═══ Data records
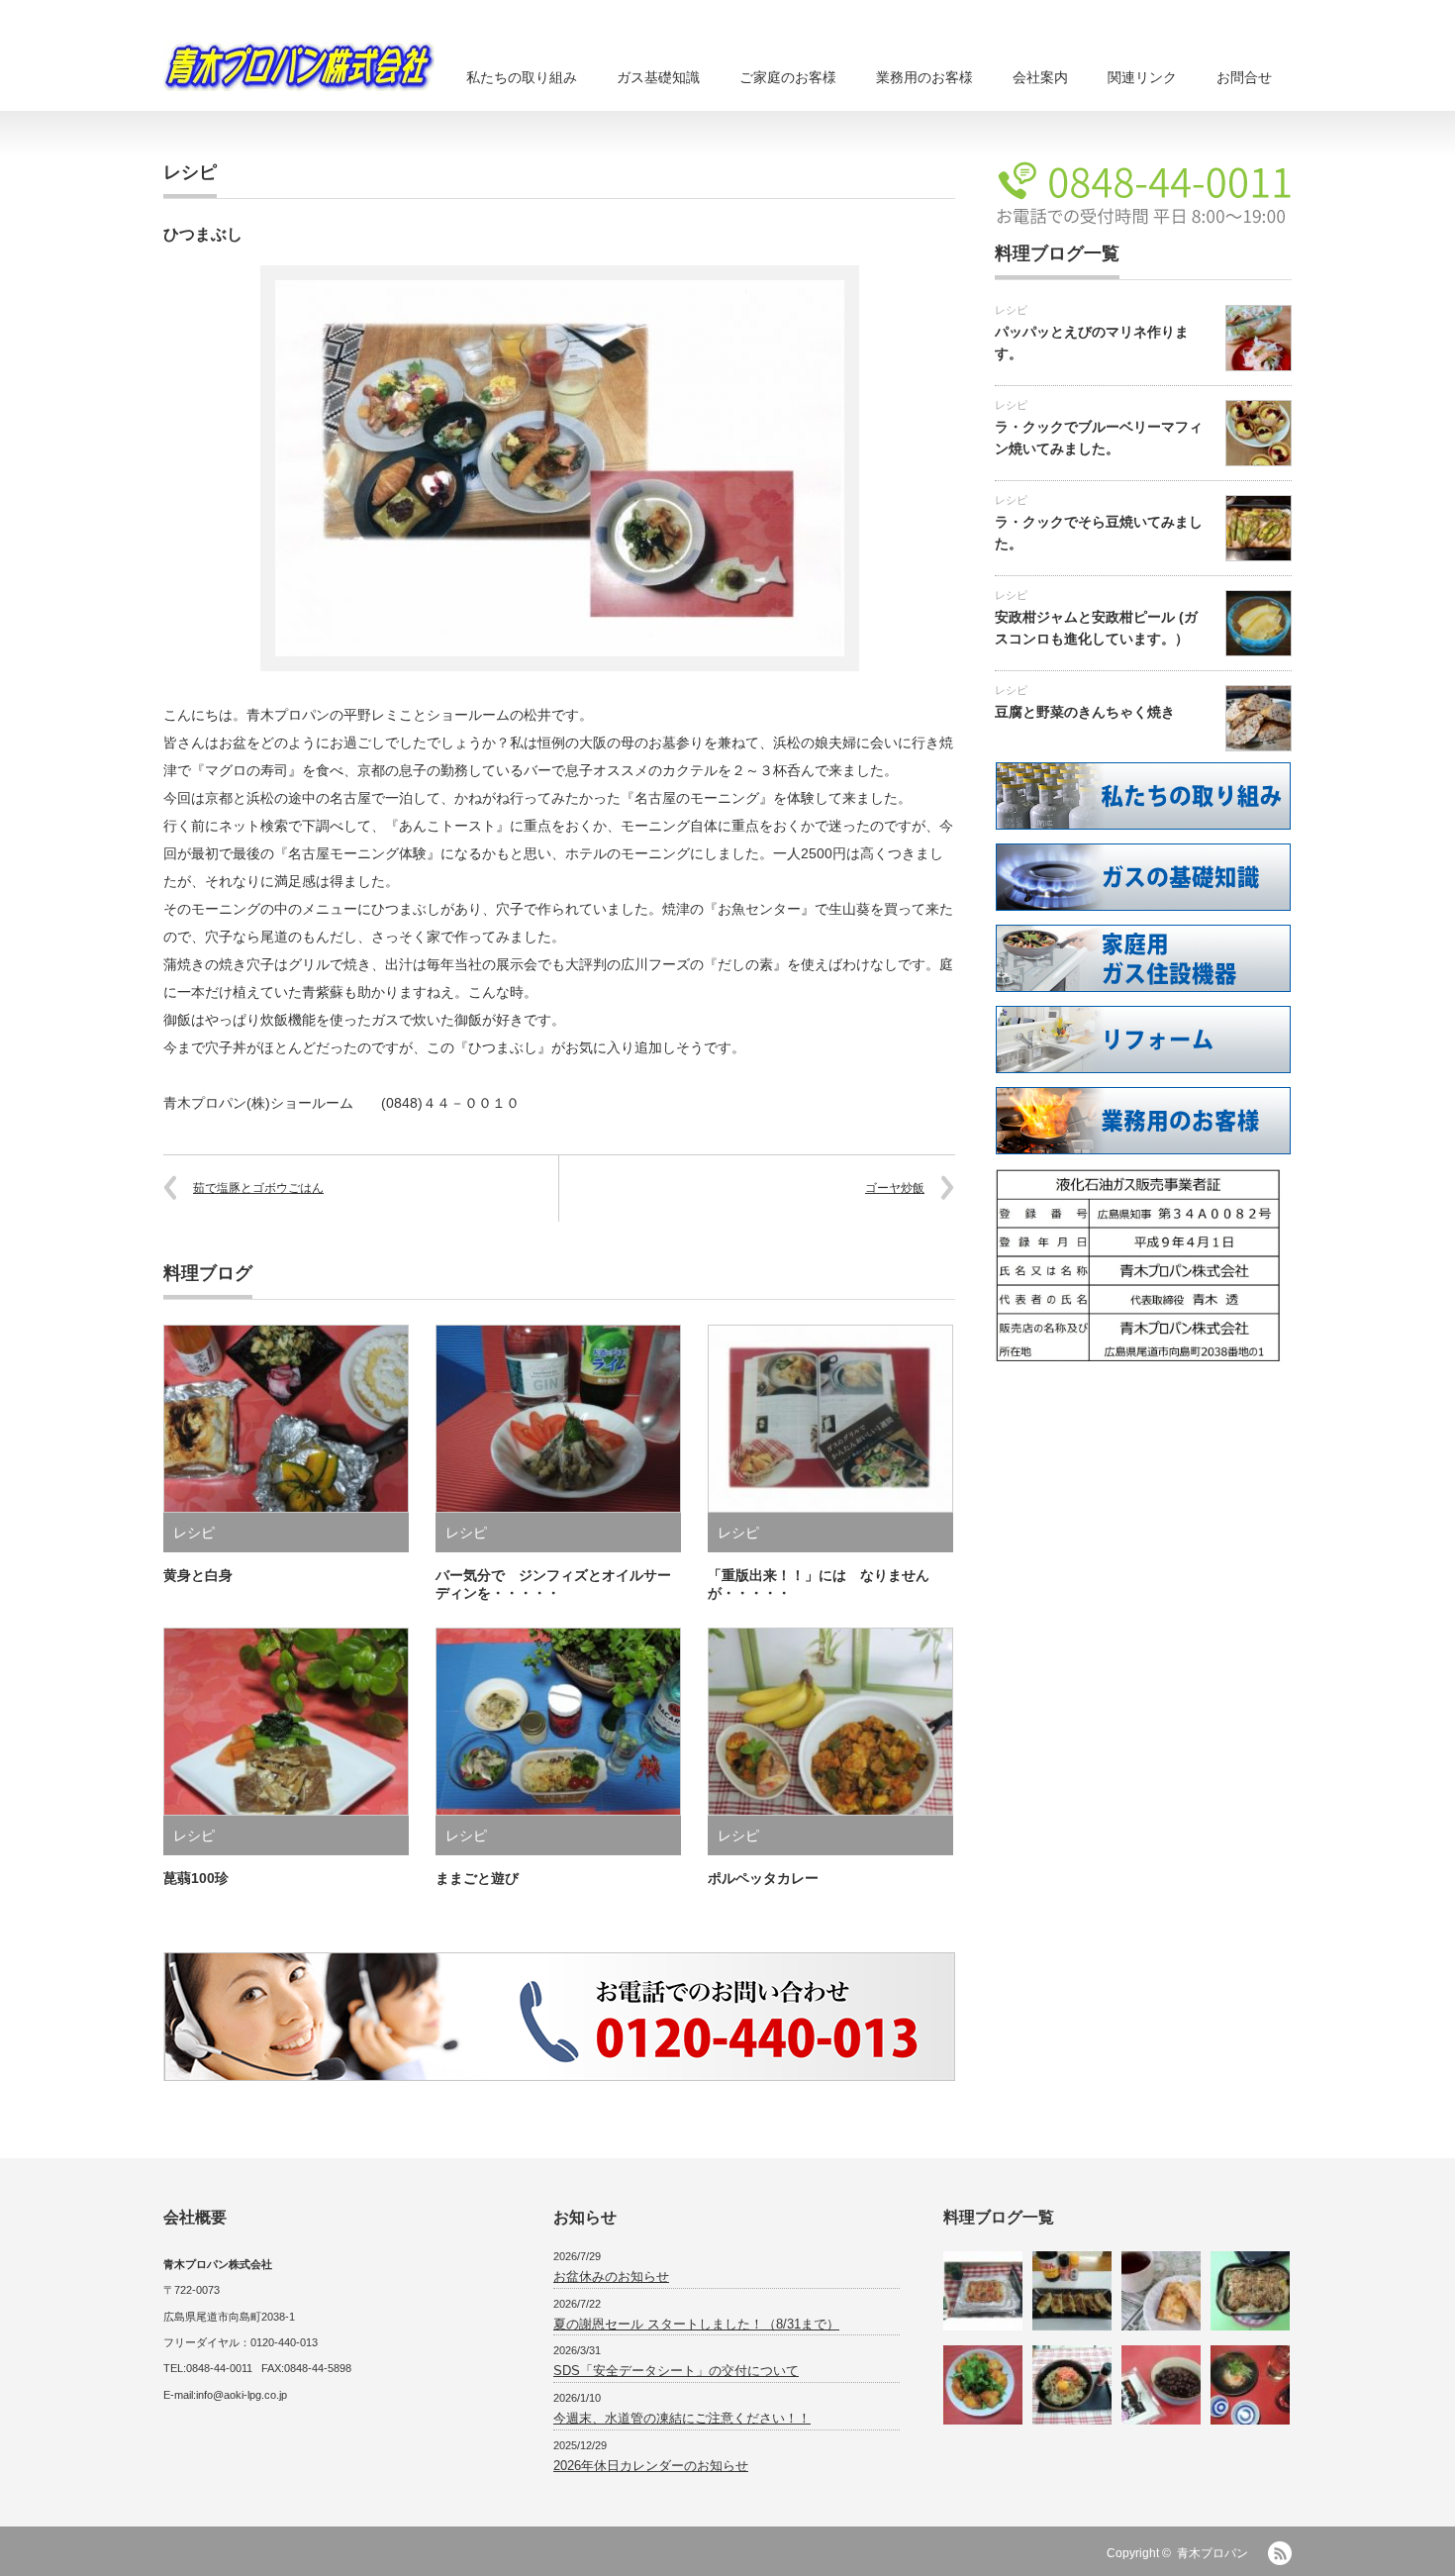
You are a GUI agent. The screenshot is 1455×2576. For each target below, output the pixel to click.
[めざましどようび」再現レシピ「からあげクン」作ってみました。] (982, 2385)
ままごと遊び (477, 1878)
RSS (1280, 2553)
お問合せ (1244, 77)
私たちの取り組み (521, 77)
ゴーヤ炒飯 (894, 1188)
══════
═══ Data records
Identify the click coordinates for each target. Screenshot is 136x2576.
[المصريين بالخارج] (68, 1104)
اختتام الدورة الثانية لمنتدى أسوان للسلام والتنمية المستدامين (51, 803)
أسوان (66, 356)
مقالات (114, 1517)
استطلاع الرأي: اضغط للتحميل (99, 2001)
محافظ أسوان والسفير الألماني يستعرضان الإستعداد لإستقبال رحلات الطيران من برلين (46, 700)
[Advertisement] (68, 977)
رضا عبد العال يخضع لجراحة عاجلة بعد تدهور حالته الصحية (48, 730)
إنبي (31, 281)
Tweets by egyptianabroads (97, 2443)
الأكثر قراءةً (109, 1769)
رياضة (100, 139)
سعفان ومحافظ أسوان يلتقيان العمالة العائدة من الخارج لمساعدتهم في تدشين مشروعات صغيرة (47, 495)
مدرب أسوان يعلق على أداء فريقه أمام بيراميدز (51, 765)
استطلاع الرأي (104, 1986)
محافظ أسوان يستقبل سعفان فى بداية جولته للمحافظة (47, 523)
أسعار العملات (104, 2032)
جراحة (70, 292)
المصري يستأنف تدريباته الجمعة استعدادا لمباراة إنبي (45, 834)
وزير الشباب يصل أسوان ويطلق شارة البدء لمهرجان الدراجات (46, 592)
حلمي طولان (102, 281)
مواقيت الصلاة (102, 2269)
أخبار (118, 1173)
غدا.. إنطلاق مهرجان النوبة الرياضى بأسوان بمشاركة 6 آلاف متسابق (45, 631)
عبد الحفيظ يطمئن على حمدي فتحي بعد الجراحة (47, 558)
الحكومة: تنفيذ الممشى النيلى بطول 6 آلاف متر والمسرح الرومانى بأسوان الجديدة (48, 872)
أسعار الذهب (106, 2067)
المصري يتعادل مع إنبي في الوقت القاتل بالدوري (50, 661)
══════
Exercise objective
From the records above, transcribe without alteration every line from the one with "You are a GUI" to the one with "ゴーヤ炒飯 (894, 1188)", inclusive.

Task response
You are a GUI agent. The screenshot is 1455×2576. For each target below, output the pixel to click.
[めざましどようび」再現レシピ「からあげクン」作ってみました。] (982, 2385)
ままごと遊び (477, 1878)
RSS (1280, 2553)
お問合せ (1244, 77)
私たちの取り組み (521, 77)
ゴーヤ炒飯 (894, 1188)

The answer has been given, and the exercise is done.